An inflatable personal healthcare assistant, a near-permanently stoned private detective and three young Brazilian boys are all in cinemas this week. What a crazy world it is beyond that big silver window.

Let’s start with Big Hero 6.

Big Hero 6 is the latest fruit to blossom from the acquisition of Marvel properties by the big dogs at Disney (they’re not literally dogs. Well, I don’t think so anyway – that said I’ve never seen them and dogs in the same room at the same time…). Based on a Marvel comic book series (but NOT part of the Marvel Cinematic Universe), Big Hero 6 follows a young man from San Fransokyo called Hiro (Ryan Potter), a gifted child prodigy who graduated high school at 13. Since then, he’s been making money illegal bot fighting in the backstreets. His brother Tadashi (Daniel Henney) introduces him to his university robotics lab, as well as his friends Wasabi (Damon Wayans Jnr), Fred (TJ Miller), GoGo (Jamie Chung) and Honey Lemon (Genesis Rodriguez). He also introduces him to his invention; a personal healthcare companion designated to helping and healing people named Baymax (Scott Adsit). After Hiro witnesses his microbot inventions being used for evil after he thought he lost them forever, he and Baymax assemble a team together (as well as creating several “upgrades” along the way) to try to get them back.

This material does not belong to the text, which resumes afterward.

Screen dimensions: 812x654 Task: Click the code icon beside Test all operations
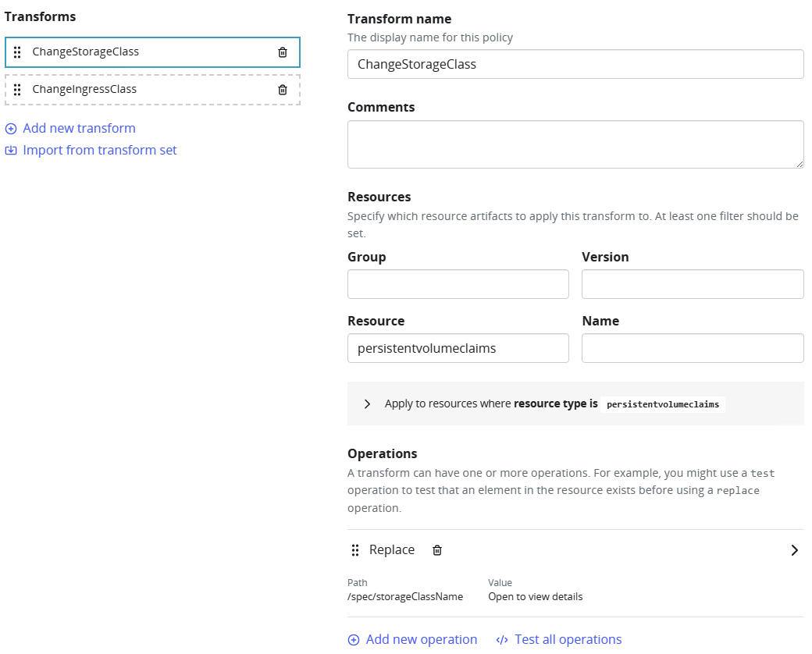502,640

Big Hero 6 is the latest movie from Disney and the successor to the insanely popular (and in my opinion massively overrated but that’s just me) Frozen, so it has big ol’ chilly boots to fill. And, in my opinion, it’s an absolutely resounding success in doing so. When I saw Big Hero 6 for the second time, I decided to buy a little cup with Baymax on the top of it. When strolling back home afterwards, kids would point at it and identified who it was right away, asking their guardians to get their own bits of merchandise. This is after the movie had been out for LESS THAN A WEEK. Mark my words, Baymax and co. will be everywhere soon, and for good reason.

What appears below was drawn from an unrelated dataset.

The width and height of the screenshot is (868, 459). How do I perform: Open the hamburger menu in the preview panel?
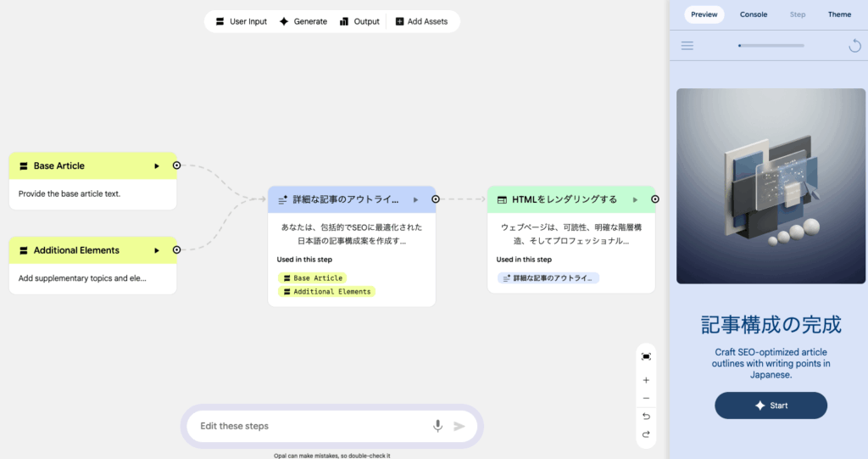[687, 46]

Firstly, the colourful characters are all wonderful – each of them have their own distinct personality traits that makes them all gel together nicely as well as differ enough to become instantly recognisable. Each member of the Big Hero 6 team is loveable and fun in their own way, from catchphrases (GoGo’s “woman up!” spin on the classic phrase is particularly fantastic) to later powers. But special kudos goes to Hiro and Baymax for being such a great team – and despite the fact that one of them is a robot, they both have real growth and real character arcs.

In fact, in some respects that I obviously cannot go into, the film itself can actually be heartbreaking. Especially towards its climax, where it contains some of the most touching moments I’ve seen for a long time in animation. Any film that can conjure up these emotions in a 23 year old man (even if I am a bit of a softie) deserves emotional plaudits really. But don’t be fooled by that; the script is bubbling over with witty dialogue and jokes, as well as brilliantly timed physical comedy (the sight of Baymax walking in his armour is among the most hilarious in the film itself).

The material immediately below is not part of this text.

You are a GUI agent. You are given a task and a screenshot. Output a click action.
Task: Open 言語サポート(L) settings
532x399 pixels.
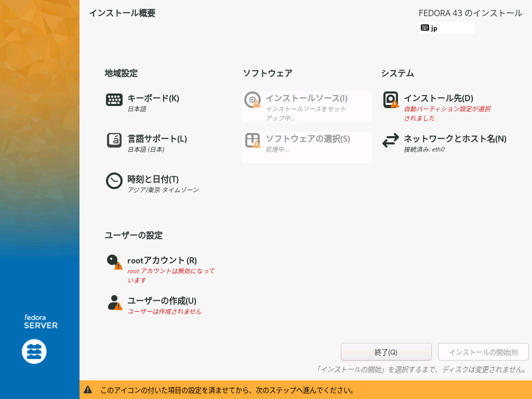(x=157, y=139)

I mean, sure, the plot is contrived within an inch of its life, has twists which are pretty easily foreseeable and it doesn’t seem original – but it’s such a touching, dynamically told version of a super-heroic team up narrative that you just don’t mind that. Tears will be shed in the cinema, both from laughing and crying, but it’s such a fun adventure to go on that it’s well worth your eyes leaking. Directors Don Hall and Chris Williams have done a fantastic job here in crafting such a lovely movie that’s fun and dazzling along the way. A truly enjoyable experience.

Also I really want to visit San Fransokyo. It looks amazing.

Onto Inherent Vice.

Right, where do I start with THIS plot summary. Bear with me here. So, Inherent Vice follows Doc Sportello (Joaquin Phoenix), a private detective living in Los Angeles in 1970 who also happens to be a near permanently stoned hippie. One day, he is visited by his rather floaty ex-girlfriend Shasta (Katherine Waterston). She explains that she has a new lover by the name of Mickey Wolfman (Eric Roberts) and how his wife supposedly has a plot to get him abducted and committed to an asylum. He also seems to be hired by a character played by Michael K. Williams to find somebody he was in prison with. And then also by an ex-heroin addict played by Jena Malone to find her husband who she fears is dead (played by Owen Wilson). Oh and also Josh Brolin is in there as his supposed nemesis. And Benicio Del Toro appears as… I’m not even sure. And Reese Witherspoon is a deputy DA who is having an affair with Doc who appears in the film in about two scenes. There’s also some dentists and a gang called the “Golden Fang”.

So, yes, as you can tell from that, the plot of Inherent Vice isn’t really there – it just trundles and wanders through its own chaotic narrative much like Doc wanders through everything. The narrative is like smoke – thick, marijuana-tinged smoke which is disorientating and delirious. All of this sounds like a good description of a thrilling, hallucinogenic cinema ride, but it isn’t.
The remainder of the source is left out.